In the front room are walls decorated with album covers and stringed musical instruments of all varieties, a piano sitting in the corner as you enter, having hosted numerous impromptu jam sessions. The pub is decorated like someone’s front room and making you feel just as welcome. Three pump clips adorn the bar with a mix of Copper Dragon, Saltaire or other smaller breweries from mainly Yorkshire and the north of England according on when you visit. It doesn’t do anything better than other pubs, but it pulls it all together so it feels right, you aren’t going to get the latest crafts brews, but you will get 3 good well kept ales.

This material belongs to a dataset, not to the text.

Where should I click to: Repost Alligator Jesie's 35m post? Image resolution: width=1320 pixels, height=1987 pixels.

I refer back to Old Pete, called so just so he had a name, The Commercial and other pubs have a number of customers like this, people who are kept an eye out on. The landlords of these pubs consider part of their role in the area as a social one as well as a dispenser of beer, spirits and cider. I know from talking to people who deal with the elder generation that there are many of them who go to the pub for lunch a few days a week or even everyday, also witnessed from personal observation with places like the William IV at King Cross benefiting greatly, plus any branch of Wetherspoons equally valid in the context of usage. Think of the benefits from their perspective, a warm room you don’t have to heat, a cheap hot meal you don’t have to cook and as much social interaction as you desire. Lets not forget a couple of pints of beer on top, being able to stay as you want plus exercise from the walk to and from the pub.

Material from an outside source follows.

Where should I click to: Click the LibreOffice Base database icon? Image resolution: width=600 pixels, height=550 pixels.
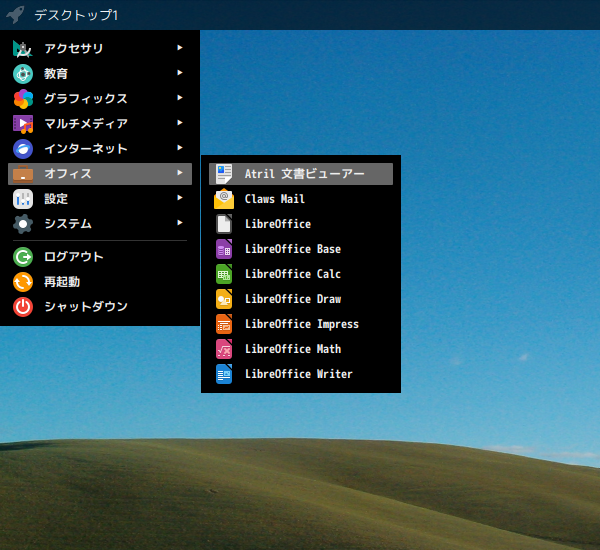[224, 249]
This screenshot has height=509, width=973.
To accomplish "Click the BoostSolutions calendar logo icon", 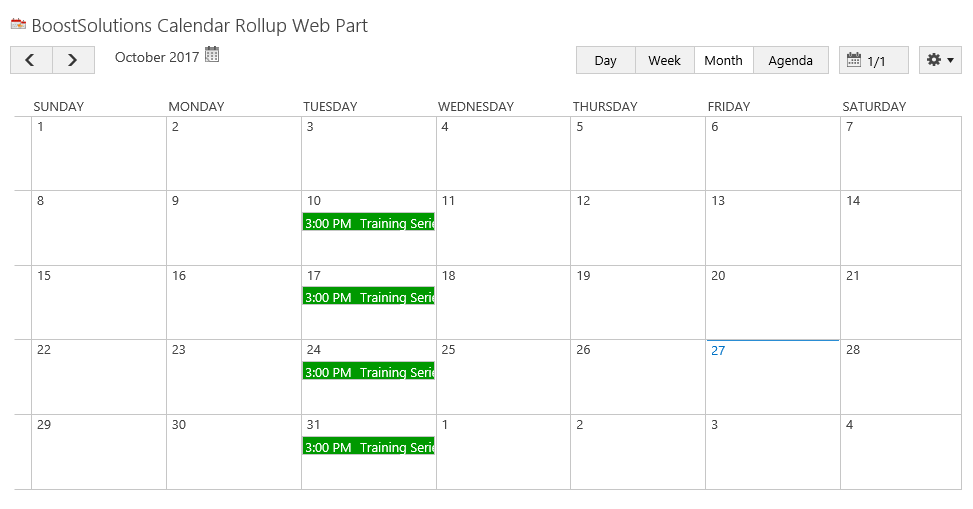I will [x=19, y=25].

Most people of my age (just turned 40) don’t have the luxury of such routine, my pub visits and destination generally being decided in the preceding hour or two unless I have a particular reason to visit, like Vocations Smash and Grab going on the bar at the Cross Keys the other weekend. Look at the writings of myself and Chris Dyson, you’d have a good idea where you might catch us drinking in the area from a list of 5-10 pubs, but predicting a routine, you’d have low chances of success.
People of the generation above myself are far more likely to have a regular pub they visit a few times a week or daily, I’m not sure if those of us who started drinking in the 90’s or 00’s have that loyalty to one pub. I’m certainly a butterfly when it comes to my pub visits, particular pubs are on a weekly rotation, others are visited every few weeks or month, the pubs in the second list being in no way worse than those in the first, but my habit is more a set of regular pubs and I’ve fallen into certain routines, a pattern many people have adopted now. How will people of the generation below me use the pub when they reach my age, things have changed in my generation, there is no reason not to expect it will do so again.